Recorded information
==================================================

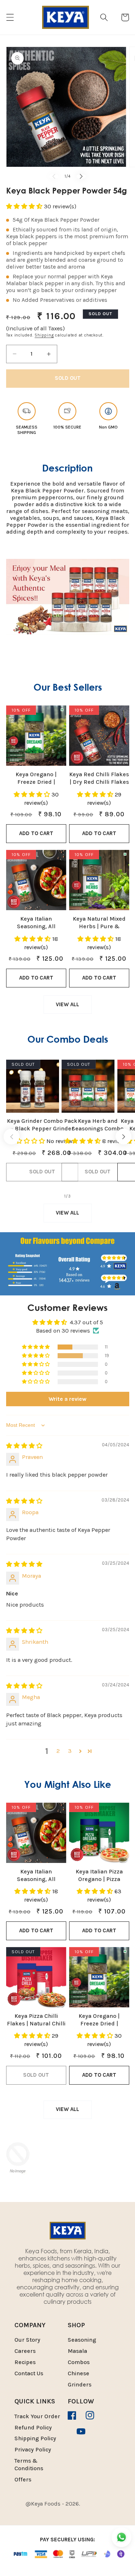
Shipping (44, 335)
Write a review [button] (67, 1398)
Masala (77, 2350)
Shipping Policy (35, 2438)
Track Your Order (37, 2416)
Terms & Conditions (28, 2464)
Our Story (27, 2339)
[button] (9, 17)
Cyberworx (70, 2510)
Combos (79, 2362)
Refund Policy (33, 2427)
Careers (25, 2350)
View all (67, 1004)
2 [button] (58, 1750)
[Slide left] (54, 176)
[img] (24, 1445)
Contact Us (28, 2373)
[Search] (104, 17)
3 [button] (70, 1750)
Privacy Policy (32, 2449)
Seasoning (82, 2339)
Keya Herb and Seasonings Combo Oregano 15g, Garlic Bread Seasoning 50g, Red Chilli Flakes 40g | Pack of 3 (98, 1124)
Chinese (78, 2373)
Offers (22, 2479)
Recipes (25, 2362)
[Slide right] (81, 176)
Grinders (79, 2384)
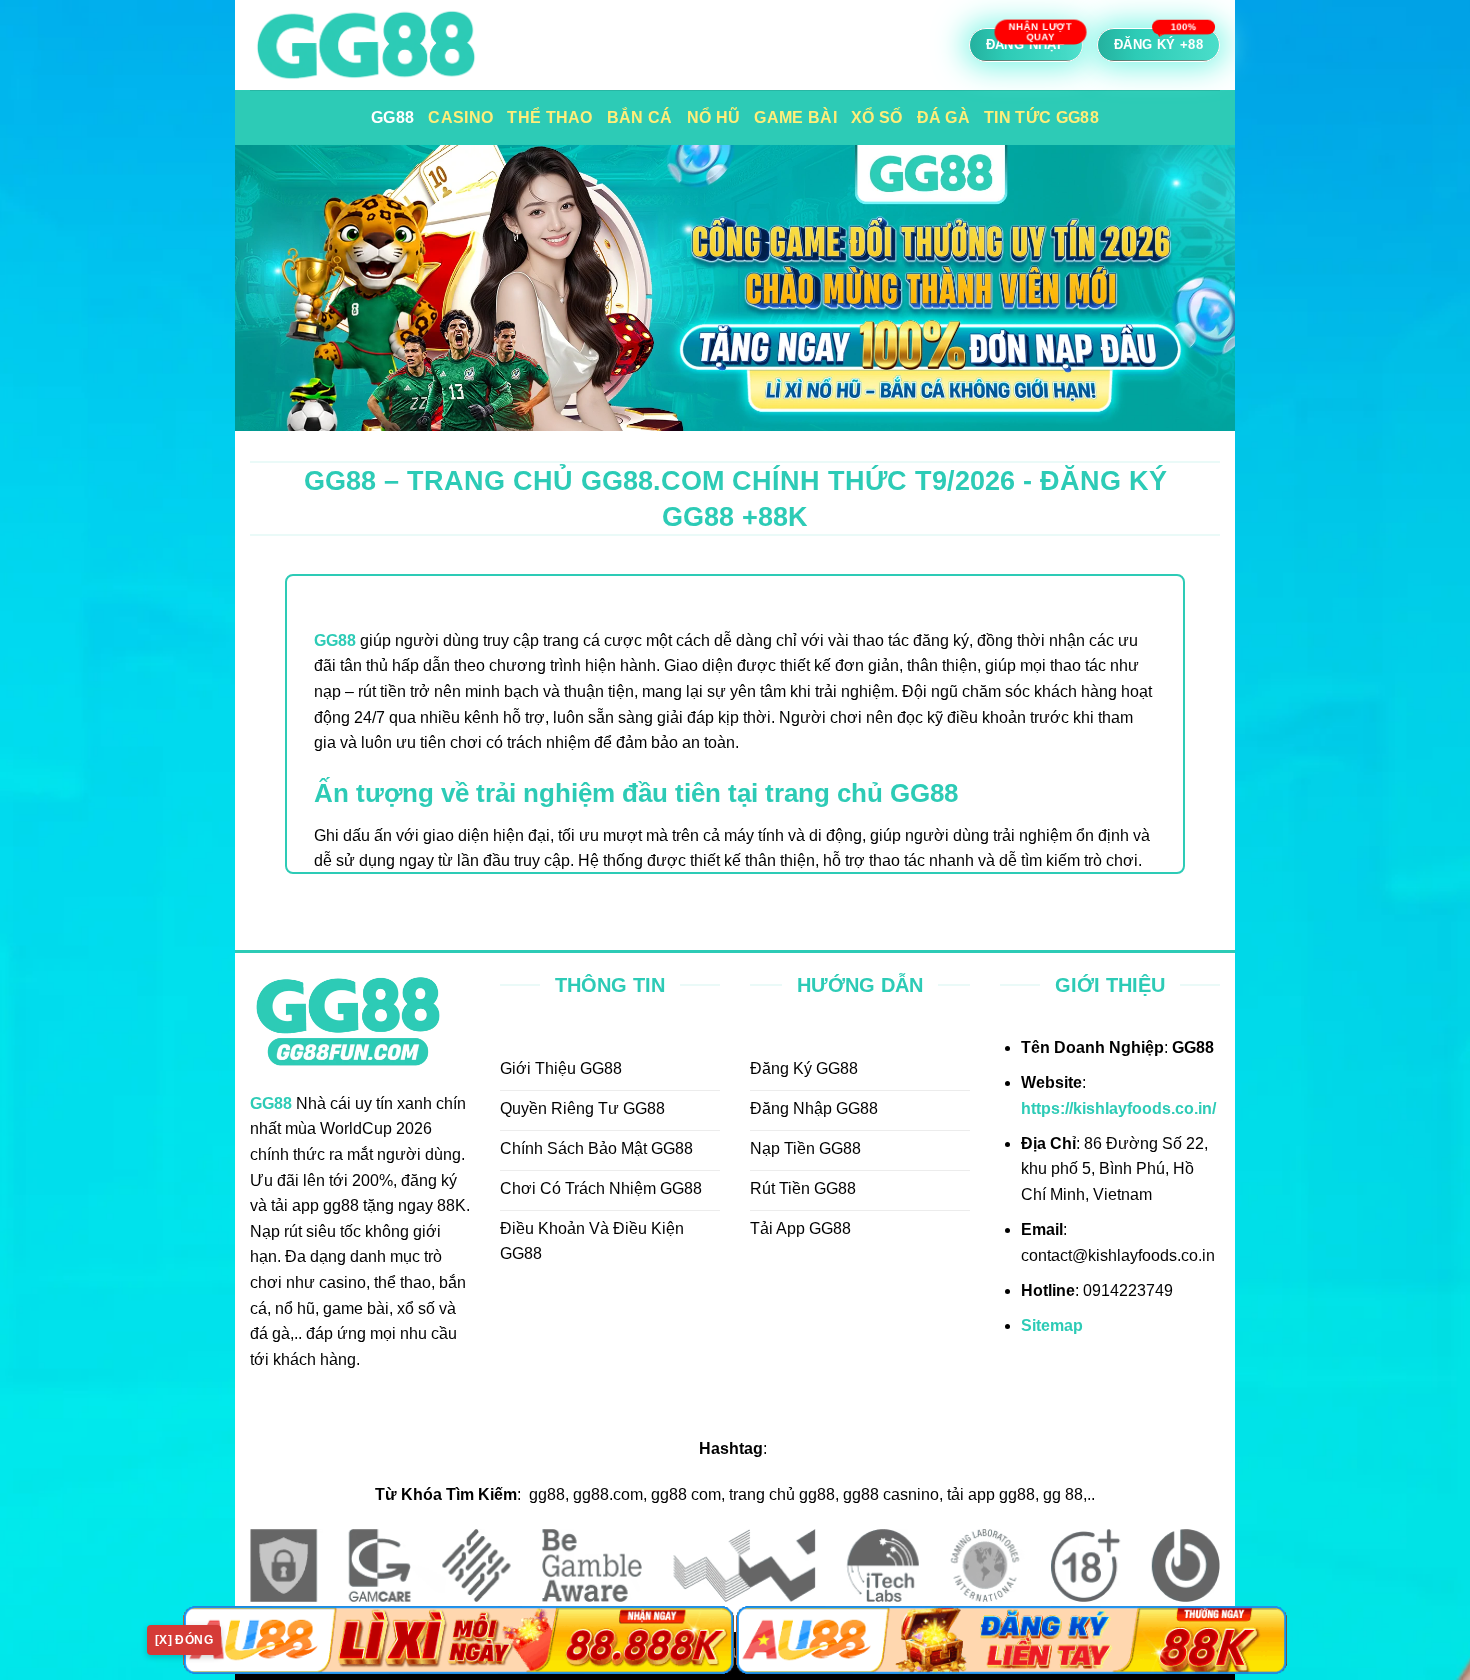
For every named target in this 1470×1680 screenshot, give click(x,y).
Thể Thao (550, 117)
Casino (460, 117)
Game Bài (795, 117)
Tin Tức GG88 (1041, 117)
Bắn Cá (640, 117)
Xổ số (877, 117)
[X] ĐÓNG (184, 1640)
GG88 (392, 117)
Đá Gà (944, 117)
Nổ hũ (714, 117)
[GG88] (435, 45)
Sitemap (1052, 1325)
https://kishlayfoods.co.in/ (1118, 1108)
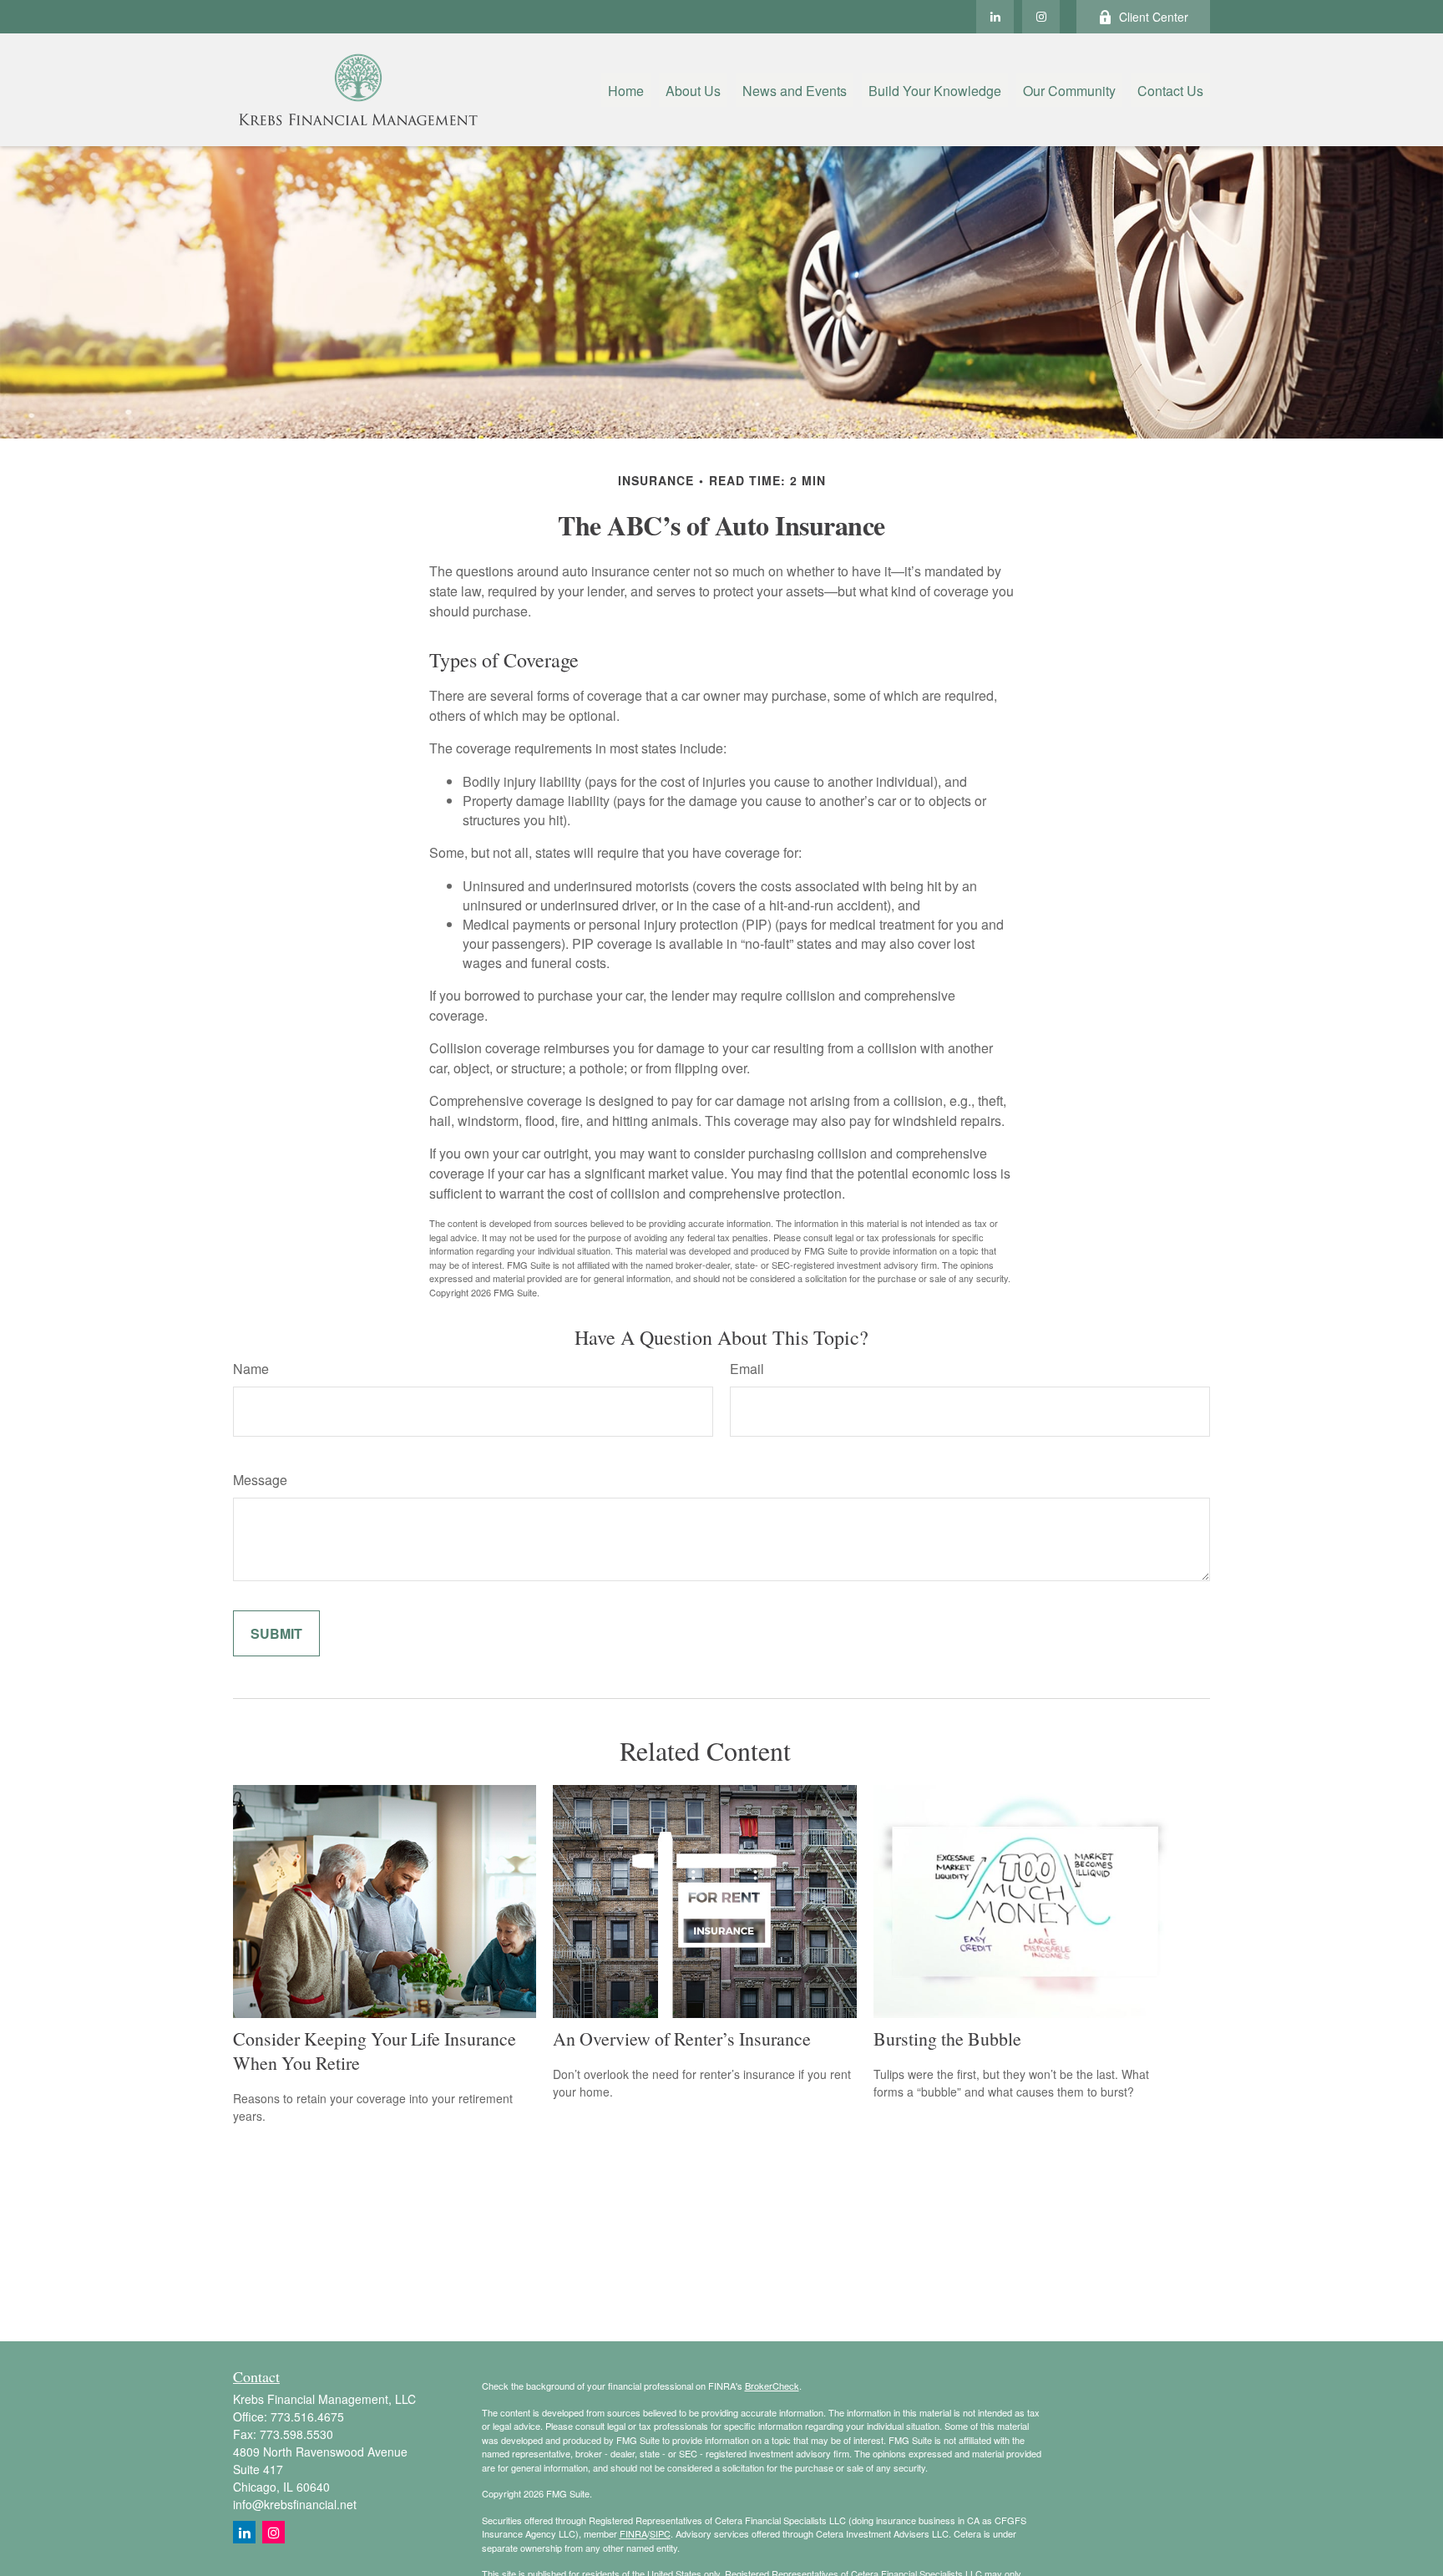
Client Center (1153, 16)
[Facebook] (1041, 16)
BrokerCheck (772, 2385)
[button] (626, 90)
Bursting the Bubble (947, 2038)
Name (251, 1368)
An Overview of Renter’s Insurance (682, 2038)
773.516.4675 (307, 2416)
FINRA (633, 2533)
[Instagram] (273, 2532)
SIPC (660, 2533)
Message (260, 1479)
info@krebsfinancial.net (295, 2504)
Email (747, 1368)
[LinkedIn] (995, 16)
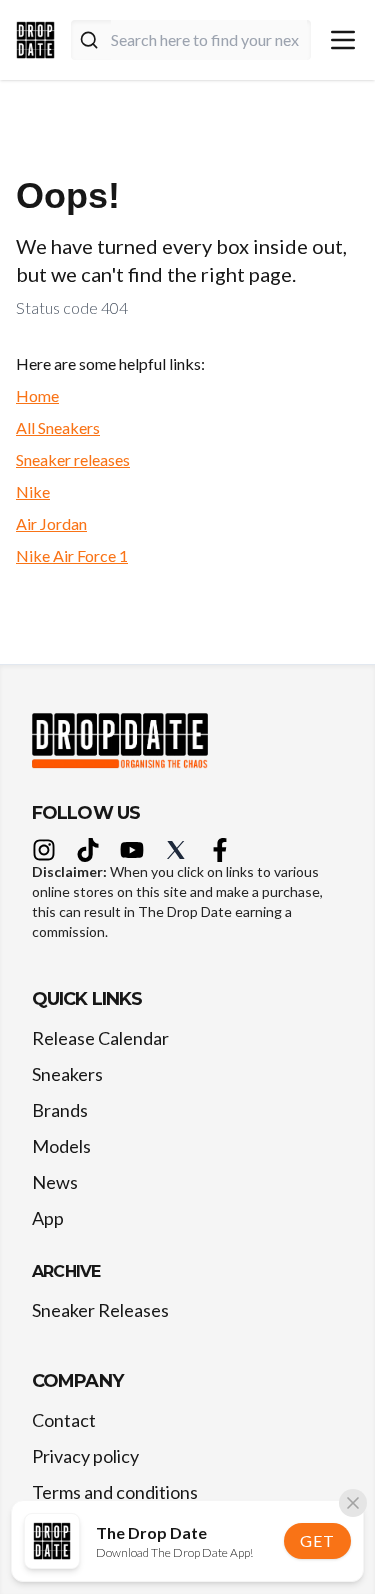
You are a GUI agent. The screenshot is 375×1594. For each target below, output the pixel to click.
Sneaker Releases (100, 1310)
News (55, 1182)
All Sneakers (58, 427)
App (48, 1218)
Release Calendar (100, 1038)
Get (317, 1540)
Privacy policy (85, 1456)
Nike (33, 491)
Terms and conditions (115, 1492)
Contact (64, 1420)
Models (61, 1146)
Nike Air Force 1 (72, 555)
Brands (60, 1110)
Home (37, 395)
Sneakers (67, 1074)
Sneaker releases (73, 459)
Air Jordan (51, 523)
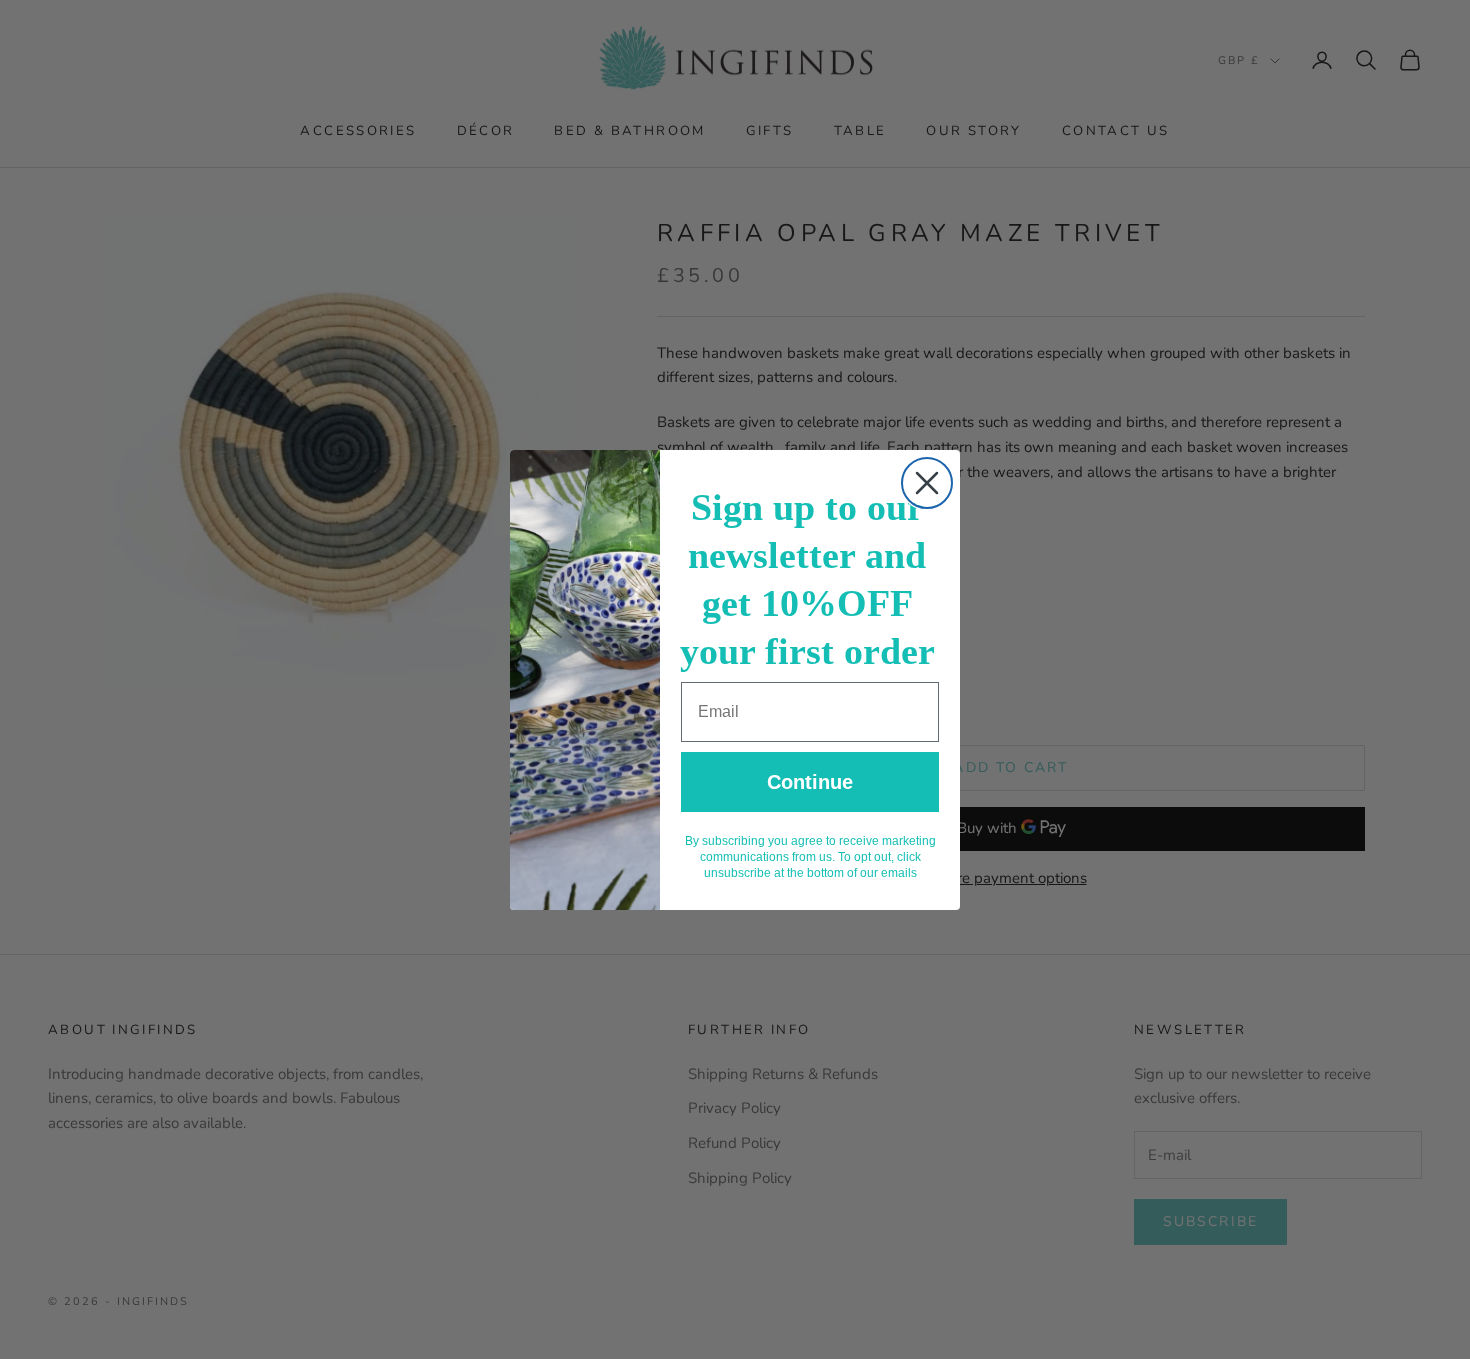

==================================================

Your instructions
Repeat every entry above precisely, leaving each picture out.

Response to the exercise
Shipping (44, 335)
Write a review [button] (67, 1398)
Masala (77, 2350)
Shipping Policy (35, 2438)
Track Your Order (37, 2416)
Terms & Conditions (28, 2464)
Our Story (27, 2339)
[button] (9, 17)
Cyberworx (70, 2510)
Combos (79, 2362)
Refund Policy (33, 2427)
Careers (25, 2350)
View all (67, 1004)
2 [button] (58, 1750)
[Slide left] (54, 176)
[img] (24, 1445)
Contact Us (28, 2373)
[Search] (104, 17)
3 [button] (70, 1750)
Privacy Policy (32, 2449)
Seasoning (82, 2339)
Keya Herb and Seasonings Combo Oregano 15g, Garlic Bread Seasoning 50g, Red Chilli Flakes 40g | Pack of 3 (98, 1124)
Chinese (78, 2373)
Offers (22, 2479)
Recipes (25, 2362)
[Slide right] (81, 176)
Grinders (79, 2384)
For every named target in this 1470×1680 screenshot, give click(x,y).
Thể Thao (550, 117)
Casino (460, 117)
Game Bài (795, 117)
Tin Tức GG88 (1041, 117)
Bắn Cá (640, 117)
Xổ số (877, 117)
[X] ĐÓNG (184, 1640)
GG88 (392, 117)
Đá Gà (944, 117)
Nổ hũ (714, 117)
[GG88] (435, 45)
Sitemap (1052, 1325)
https://kishlayfoods.co.in/ (1118, 1108)
Client Center (1153, 16)
[Facebook] (1041, 16)
BrokerCheck (772, 2385)
[button] (626, 90)
Bursting the Bubble (947, 2038)
Name (251, 1368)
An Overview of Renter’s Insurance (682, 2038)
773.516.4675 (307, 2416)
FINRA (633, 2533)
[Instagram] (273, 2532)
SIPC (660, 2533)
Message (260, 1479)
info@krebsfinancial.net (295, 2504)
Email (747, 1368)
[LinkedIn] (995, 16)
You are a GUI agent. The screenshot is 375×1594. For each target below, output the pixel to click.
Sneaker Releases (100, 1310)
News (55, 1182)
All Sneakers (58, 427)
App (48, 1218)
Release Calendar (100, 1038)
Get (317, 1540)
Privacy policy (85, 1456)
Nike (33, 491)
Terms and conditions (115, 1492)
Contact (64, 1420)
Models (61, 1146)
Nike Air Force 1 (72, 555)
Brands (60, 1110)
Home (37, 395)
Sneakers (67, 1074)
Sneaker releases (73, 459)
Air Jordan (51, 523)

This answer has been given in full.